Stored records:
◇ ◇ ◇ ◇ ◇
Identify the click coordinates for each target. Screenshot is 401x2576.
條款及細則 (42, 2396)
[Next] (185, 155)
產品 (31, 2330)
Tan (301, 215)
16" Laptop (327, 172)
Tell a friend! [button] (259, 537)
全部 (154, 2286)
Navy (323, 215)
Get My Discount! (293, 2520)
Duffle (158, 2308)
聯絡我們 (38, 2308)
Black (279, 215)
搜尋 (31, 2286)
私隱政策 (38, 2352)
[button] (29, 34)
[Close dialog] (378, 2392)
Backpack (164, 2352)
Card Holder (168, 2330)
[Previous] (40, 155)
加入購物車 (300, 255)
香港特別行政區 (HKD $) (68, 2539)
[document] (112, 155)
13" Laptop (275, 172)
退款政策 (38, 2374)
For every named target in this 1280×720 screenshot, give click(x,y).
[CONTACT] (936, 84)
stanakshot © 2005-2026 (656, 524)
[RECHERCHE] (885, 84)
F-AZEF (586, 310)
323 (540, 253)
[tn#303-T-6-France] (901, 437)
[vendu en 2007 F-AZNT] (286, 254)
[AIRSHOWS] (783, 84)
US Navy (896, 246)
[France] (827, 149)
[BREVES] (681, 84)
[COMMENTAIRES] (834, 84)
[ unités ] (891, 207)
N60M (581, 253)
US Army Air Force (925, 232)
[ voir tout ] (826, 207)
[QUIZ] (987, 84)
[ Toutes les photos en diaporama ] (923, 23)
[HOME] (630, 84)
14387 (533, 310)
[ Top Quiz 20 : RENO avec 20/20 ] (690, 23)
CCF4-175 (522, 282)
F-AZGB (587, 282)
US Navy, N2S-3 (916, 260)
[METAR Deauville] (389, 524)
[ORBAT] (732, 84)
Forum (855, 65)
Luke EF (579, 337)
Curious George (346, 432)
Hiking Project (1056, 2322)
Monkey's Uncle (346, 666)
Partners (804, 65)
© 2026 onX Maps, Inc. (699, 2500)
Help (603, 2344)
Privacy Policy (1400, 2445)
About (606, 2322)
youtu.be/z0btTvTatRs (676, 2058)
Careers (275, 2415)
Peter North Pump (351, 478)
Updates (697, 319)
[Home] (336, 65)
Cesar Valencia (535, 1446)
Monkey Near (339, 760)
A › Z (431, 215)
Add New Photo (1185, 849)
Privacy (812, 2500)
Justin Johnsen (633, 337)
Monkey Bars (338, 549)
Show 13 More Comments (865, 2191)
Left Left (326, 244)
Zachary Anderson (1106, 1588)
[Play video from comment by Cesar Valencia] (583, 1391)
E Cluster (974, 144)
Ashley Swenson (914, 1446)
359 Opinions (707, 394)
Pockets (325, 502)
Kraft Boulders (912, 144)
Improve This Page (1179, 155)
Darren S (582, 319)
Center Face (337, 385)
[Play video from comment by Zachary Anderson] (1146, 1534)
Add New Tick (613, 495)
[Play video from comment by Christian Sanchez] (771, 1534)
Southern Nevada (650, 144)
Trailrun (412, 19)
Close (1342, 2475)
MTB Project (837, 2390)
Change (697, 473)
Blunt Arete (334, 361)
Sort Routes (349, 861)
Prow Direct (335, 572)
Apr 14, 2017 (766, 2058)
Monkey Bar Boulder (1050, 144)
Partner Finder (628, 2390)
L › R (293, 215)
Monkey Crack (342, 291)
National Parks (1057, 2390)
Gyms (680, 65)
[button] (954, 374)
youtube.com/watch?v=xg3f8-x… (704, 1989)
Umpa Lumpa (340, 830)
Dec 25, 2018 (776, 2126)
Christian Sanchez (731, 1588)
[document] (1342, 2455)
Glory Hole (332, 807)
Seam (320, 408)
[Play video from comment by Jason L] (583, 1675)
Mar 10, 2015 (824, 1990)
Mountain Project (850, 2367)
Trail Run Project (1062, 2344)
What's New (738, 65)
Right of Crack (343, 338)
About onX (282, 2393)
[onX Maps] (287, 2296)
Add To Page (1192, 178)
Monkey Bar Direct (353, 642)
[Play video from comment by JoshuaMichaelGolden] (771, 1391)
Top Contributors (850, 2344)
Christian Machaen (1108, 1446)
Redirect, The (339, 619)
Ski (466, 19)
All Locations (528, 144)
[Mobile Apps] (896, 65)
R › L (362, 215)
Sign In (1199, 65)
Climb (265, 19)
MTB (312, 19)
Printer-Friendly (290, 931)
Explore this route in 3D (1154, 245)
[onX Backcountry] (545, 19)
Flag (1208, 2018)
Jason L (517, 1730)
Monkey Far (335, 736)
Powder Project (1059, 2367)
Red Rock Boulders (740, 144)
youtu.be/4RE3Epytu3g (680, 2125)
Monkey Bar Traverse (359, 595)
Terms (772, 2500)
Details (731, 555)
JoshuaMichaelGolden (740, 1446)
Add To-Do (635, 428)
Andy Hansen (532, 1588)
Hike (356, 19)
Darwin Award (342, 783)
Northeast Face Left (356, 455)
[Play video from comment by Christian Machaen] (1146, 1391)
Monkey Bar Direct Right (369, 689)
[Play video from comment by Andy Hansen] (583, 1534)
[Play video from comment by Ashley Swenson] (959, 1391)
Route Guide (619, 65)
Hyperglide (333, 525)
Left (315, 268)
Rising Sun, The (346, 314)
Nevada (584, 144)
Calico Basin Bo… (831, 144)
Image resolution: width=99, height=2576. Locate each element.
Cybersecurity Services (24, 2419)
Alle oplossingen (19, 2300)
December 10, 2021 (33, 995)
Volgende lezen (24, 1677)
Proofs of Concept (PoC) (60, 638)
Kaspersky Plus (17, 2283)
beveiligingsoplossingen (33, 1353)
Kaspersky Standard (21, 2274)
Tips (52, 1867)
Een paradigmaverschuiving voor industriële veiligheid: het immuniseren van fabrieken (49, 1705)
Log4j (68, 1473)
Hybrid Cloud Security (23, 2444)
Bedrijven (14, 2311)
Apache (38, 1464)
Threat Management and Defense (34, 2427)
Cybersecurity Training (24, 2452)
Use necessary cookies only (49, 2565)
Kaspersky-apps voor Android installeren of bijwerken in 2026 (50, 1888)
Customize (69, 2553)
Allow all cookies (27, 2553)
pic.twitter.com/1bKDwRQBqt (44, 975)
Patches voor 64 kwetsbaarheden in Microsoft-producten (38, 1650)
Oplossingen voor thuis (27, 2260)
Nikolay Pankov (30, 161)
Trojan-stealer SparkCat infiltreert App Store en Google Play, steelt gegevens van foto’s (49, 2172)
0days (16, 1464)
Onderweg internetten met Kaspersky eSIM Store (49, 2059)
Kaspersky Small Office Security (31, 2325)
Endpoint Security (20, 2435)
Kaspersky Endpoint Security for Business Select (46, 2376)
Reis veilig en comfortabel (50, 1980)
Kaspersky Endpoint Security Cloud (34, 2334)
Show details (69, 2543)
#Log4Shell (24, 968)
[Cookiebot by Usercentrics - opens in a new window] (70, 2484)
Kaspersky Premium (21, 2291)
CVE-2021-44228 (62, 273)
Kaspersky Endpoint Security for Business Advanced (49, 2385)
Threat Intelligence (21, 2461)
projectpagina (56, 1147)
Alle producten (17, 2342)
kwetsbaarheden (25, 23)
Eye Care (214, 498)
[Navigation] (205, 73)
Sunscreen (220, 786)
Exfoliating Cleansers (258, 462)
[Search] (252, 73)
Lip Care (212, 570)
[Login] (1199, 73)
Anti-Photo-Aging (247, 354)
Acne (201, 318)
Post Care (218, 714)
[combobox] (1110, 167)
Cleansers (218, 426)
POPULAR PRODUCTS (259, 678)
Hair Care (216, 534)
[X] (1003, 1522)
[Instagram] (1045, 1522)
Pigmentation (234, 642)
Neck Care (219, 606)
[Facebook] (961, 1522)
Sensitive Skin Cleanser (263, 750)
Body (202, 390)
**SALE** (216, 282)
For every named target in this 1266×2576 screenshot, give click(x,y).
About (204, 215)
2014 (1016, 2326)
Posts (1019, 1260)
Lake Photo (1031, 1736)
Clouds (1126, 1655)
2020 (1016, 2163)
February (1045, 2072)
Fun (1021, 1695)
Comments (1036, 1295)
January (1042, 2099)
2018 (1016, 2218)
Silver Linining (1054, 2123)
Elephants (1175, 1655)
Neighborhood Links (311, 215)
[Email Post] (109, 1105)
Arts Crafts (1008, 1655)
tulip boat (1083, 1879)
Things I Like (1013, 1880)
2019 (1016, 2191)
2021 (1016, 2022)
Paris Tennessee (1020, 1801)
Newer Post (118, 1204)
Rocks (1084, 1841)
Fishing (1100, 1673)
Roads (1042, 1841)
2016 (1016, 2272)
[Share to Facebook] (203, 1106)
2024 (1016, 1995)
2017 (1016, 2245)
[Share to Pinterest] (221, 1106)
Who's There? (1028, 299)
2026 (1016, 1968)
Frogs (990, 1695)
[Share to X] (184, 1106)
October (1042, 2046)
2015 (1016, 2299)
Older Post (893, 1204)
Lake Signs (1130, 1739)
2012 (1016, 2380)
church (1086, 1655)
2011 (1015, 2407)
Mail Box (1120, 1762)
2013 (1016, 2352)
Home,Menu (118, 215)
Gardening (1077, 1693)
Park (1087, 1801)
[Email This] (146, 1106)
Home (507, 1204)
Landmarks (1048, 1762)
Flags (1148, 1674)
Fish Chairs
◇ ◇ ◇ ◇ ◇
Assignment: Copy the records above faithfully. Begin at their first line, end at the line containing "Help (603, 2344)", and include nothing else.

Exercise solution:
Identify the click coordinates for each target. Screenshot is 401x2576.
條款及細則 (42, 2396)
[Next] (185, 155)
產品 (31, 2330)
Tan (301, 215)
16" Laptop (327, 172)
Tell a friend! [button] (259, 537)
全部 (154, 2286)
Navy (323, 215)
Get My Discount! (293, 2520)
Duffle (158, 2308)
聯絡我們 (38, 2308)
Black (279, 215)
搜尋 (31, 2286)
私隱政策 (38, 2352)
[button] (29, 34)
[Close dialog] (378, 2392)
Backpack (164, 2352)
Card Holder (168, 2330)
[Previous] (40, 155)
加入購物車 (300, 255)
香港特別行政區 (HKD $) (68, 2539)
[document] (112, 155)
13" Laptop (275, 172)
退款政策 (38, 2374)
For every named target in this 1280×720 screenshot, give click(x,y).
[CONTACT] (936, 84)
stanakshot © 2005-2026 (656, 524)
[RECHERCHE] (885, 84)
F-AZEF (586, 310)
323 (540, 253)
[tn#303-T-6-France] (901, 437)
[vendu en 2007 F-AZNT] (286, 254)
[AIRSHOWS] (783, 84)
US Navy (896, 246)
[France] (827, 149)
[BREVES] (681, 84)
[COMMENTAIRES] (834, 84)
[ unités ] (891, 207)
N60M (581, 253)
US Army Air Force (925, 232)
[ voir tout ] (826, 207)
[QUIZ] (987, 84)
[ Toutes les photos en diaporama ] (923, 23)
[HOME] (630, 84)
14387 (533, 310)
[ Top Quiz 20 : RENO avec 20/20 ] (690, 23)
CCF4-175 (522, 282)
F-AZGB (587, 282)
US Navy, N2S-3 (916, 260)
[METAR Deauville] (389, 524)
[ORBAT] (732, 84)
Forum (855, 65)
Luke EF (579, 337)
Curious George (346, 432)
Hiking Project (1056, 2322)
Monkey's Uncle (346, 666)
Partners (804, 65)
© 2026 onX Maps, Inc. (699, 2500)
Help (603, 2344)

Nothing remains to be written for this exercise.